É-nos exigido que pessoas cisgénero, algumas sem formação adequada e todas alheias ao que é ser-se transgénero, comprovem quem somos com exames psiquiátricos ou psicológicos para que obtenhamos cuidados médicos. Ora por questionarem a nossa identidade, ora por nos verem como intrigantes mutações, os nossos corpos são sujeitos a exames físicos invasivos, feitos sem o nosso consentimento ou sob coação. Pessoas cuja identidade foi já legalmente reconhecida são insistentemente tratadas pelo género incorreto e pelo seu nome morto. Esta violência institucional, que é só uma manifestação da transfobia sistémica entranhada na nossa sociedade cisheteronormativa, leva-nos a escolher não procurar cuidados de saúde por medo e leva a que esses cuidados nos sejam negados por profissionais responsáveis em garanti-los. As realidades que descrevo não aparecem nos jornais, nem nas televisões mas, garanto-vos, vivemo-las todos os dias.

Graças às normas desatualizadas da Direção Geral da Saúde (DGS), que não aplica a evidência científica de que género não é igual a sexo, a exclusão de pessoas transgénero do SNS é gritante ao ponto de não nos incluírem nos rastreios aos cancros de órgãos reprodutores, como do colo do útero e da mama, e sermos instruídes* a aceitar vacinas que podem implicar um maior risco para a saúde. A gestão descentralizada do SNS, prevista no artigo 64.º, não passará dum mito enquanto mastectomias e mamoplastias a pessoas transgénero se limitem a ser feitas na URGUS – embora qualquer cirurgiãe plástique ou de mama do país tenha capacidade para tal. A Estratégia de Saúde para Pessoas Lésbicas, Gays, Bissexuais, Trans e Intersexo, apresentada pela DGS, em 2019, e que visava responder a parte das falhas até ao final do ano passado, é só mais uma promessa por cumprir. É a nossa saúde mental e física que se deteriora, vidas nossas que são perdidas enquanto o Estado as deixa em espera.
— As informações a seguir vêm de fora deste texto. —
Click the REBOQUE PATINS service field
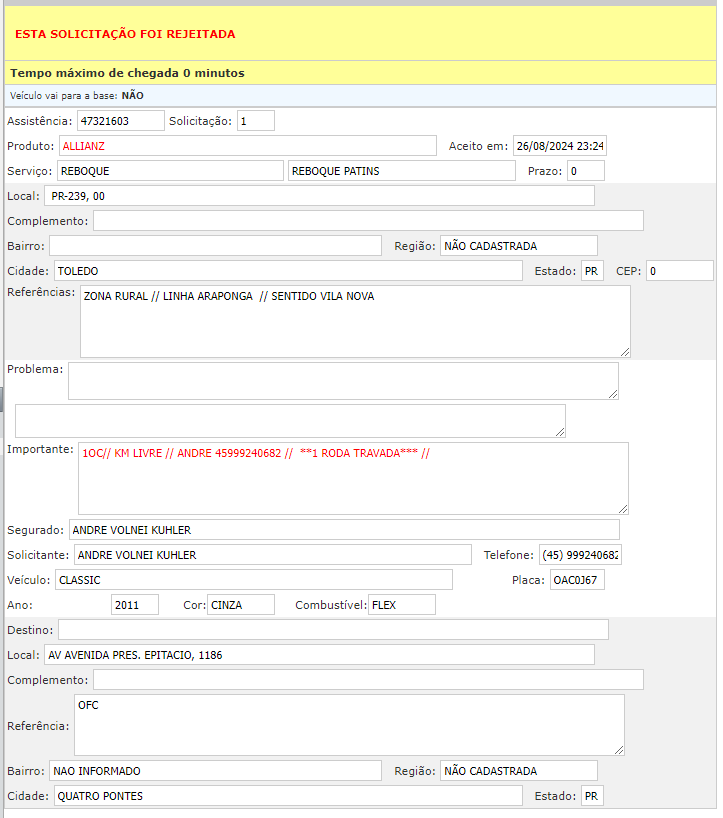This screenshot has width=723, height=818. (403, 171)
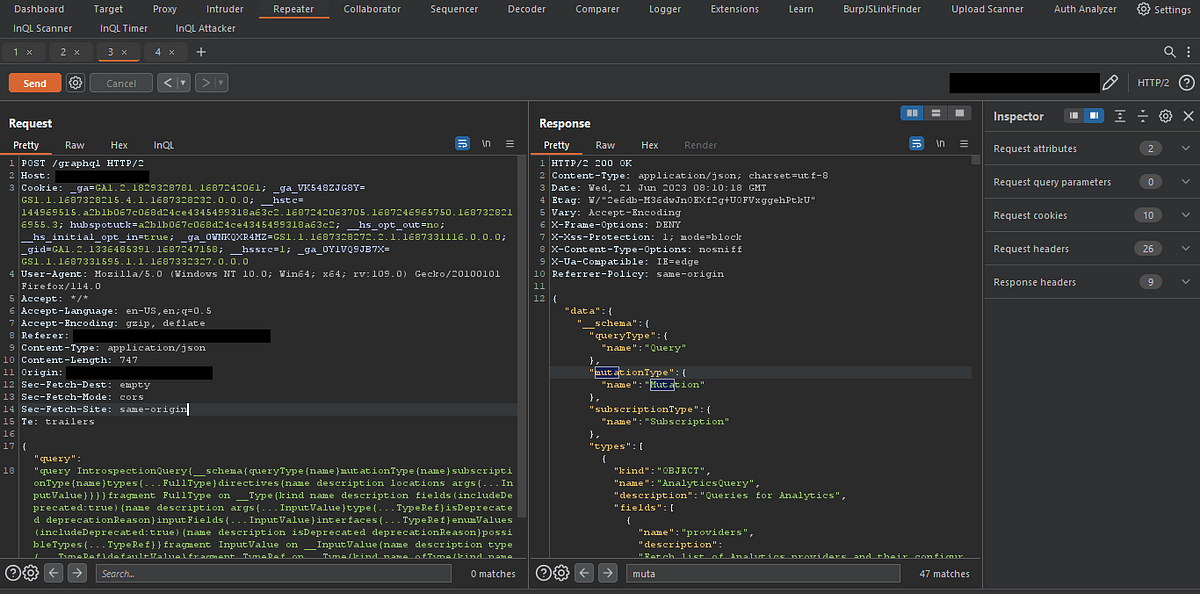Open the history back dropdown arrow
Screen dimensions: 1200x594
tap(185, 83)
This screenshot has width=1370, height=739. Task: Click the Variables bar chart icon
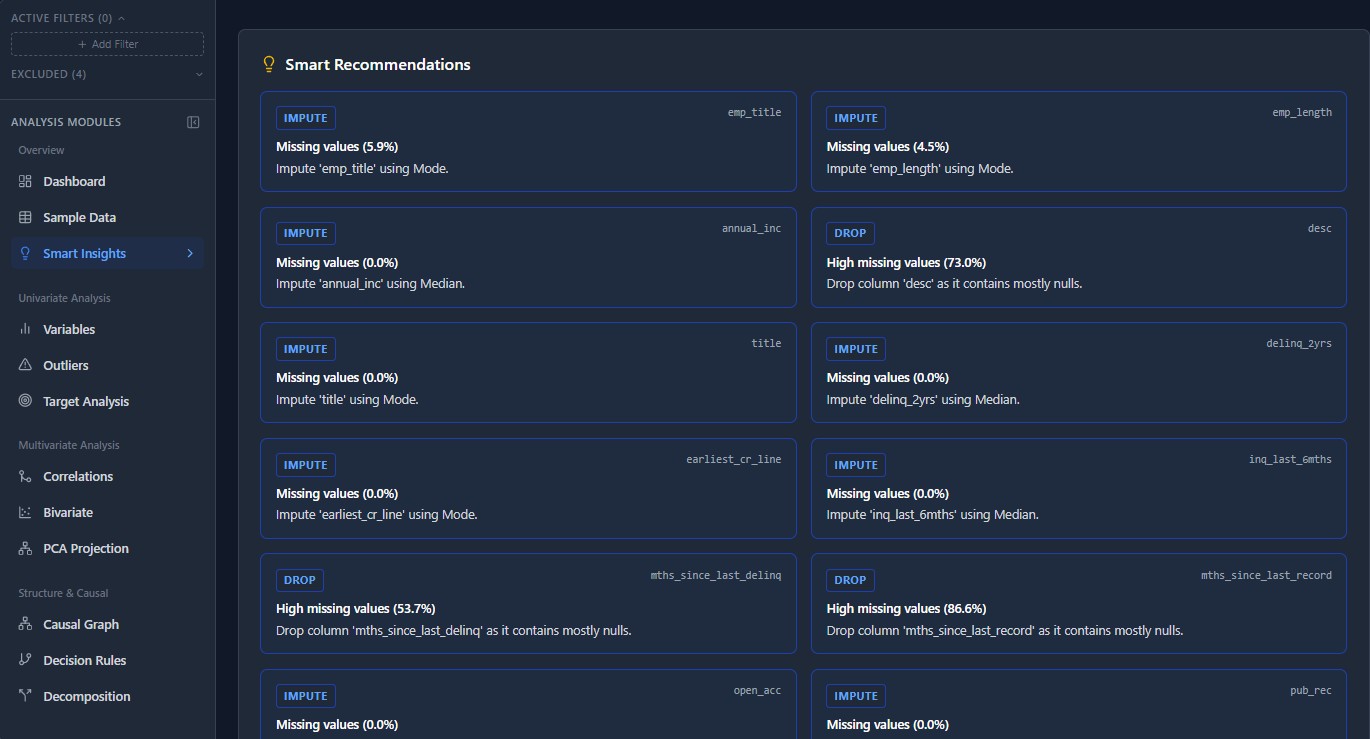click(25, 330)
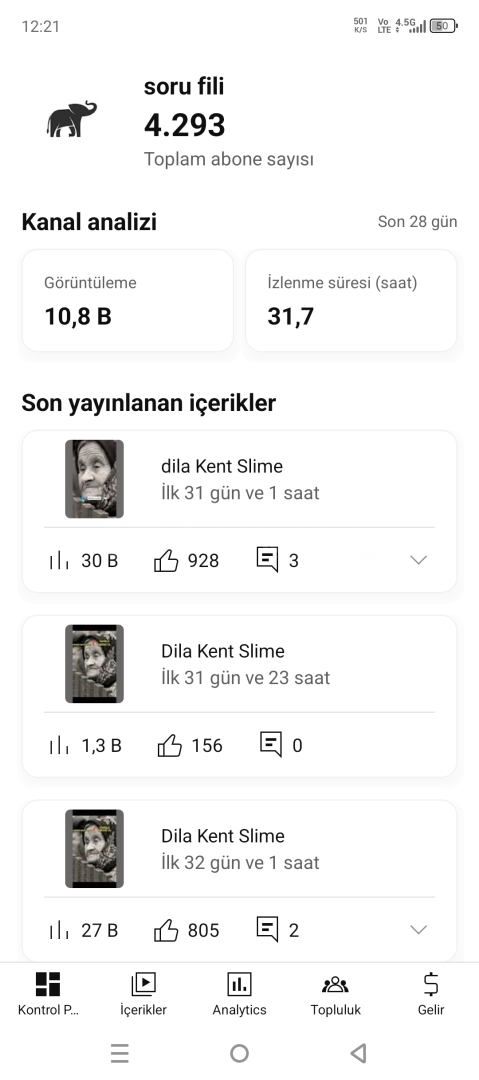Viewport: 479px width, 1080px height.
Task: Expand the third video card with 27 B views
Action: pyautogui.click(x=418, y=930)
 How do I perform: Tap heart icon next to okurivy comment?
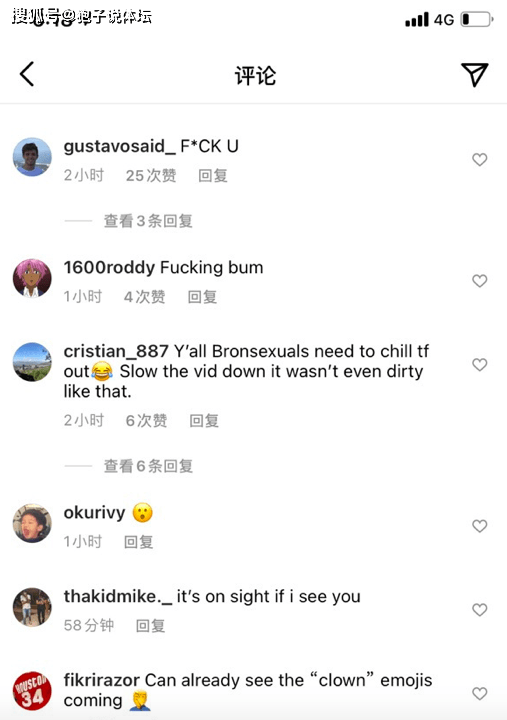point(479,526)
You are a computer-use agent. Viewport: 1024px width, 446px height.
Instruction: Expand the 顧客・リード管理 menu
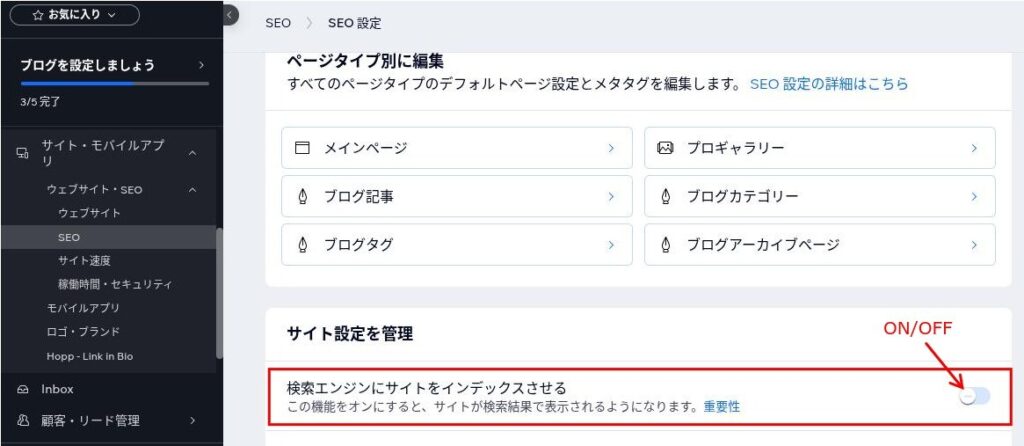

Conto-te isto porque precisamos que te informes e que te importes. Conto-te isto porque precisamos que saibas que a marginalização da nossa comunidade é fatal. Sem um eficaz combate à desinformação por parte de todes*, continuará a passar despercebida à maioria uma crise de Direitos Humanos na saúde. A sensibilização da população em geral sobre a saúde de pessoas transgénero e intersexo é crucial para que as nossas reivindicações sejam ouvidas. As nossas vozes precisam da tua. O que exigimos é o que é nosso por direito. Acesso a serviços públicos de qualidade, um tratamento justo e adequado e o fim da opressão perpetuada pelo Estado – que tem o dever de nos proteger. O que exigimos é que se faça cumprir a Constituição. E eu acredito que as nossas vozes juntas o farão.

*Guadalupe utiliza, em alguns momentos deste texto, uma linguagem sem marcadores de género.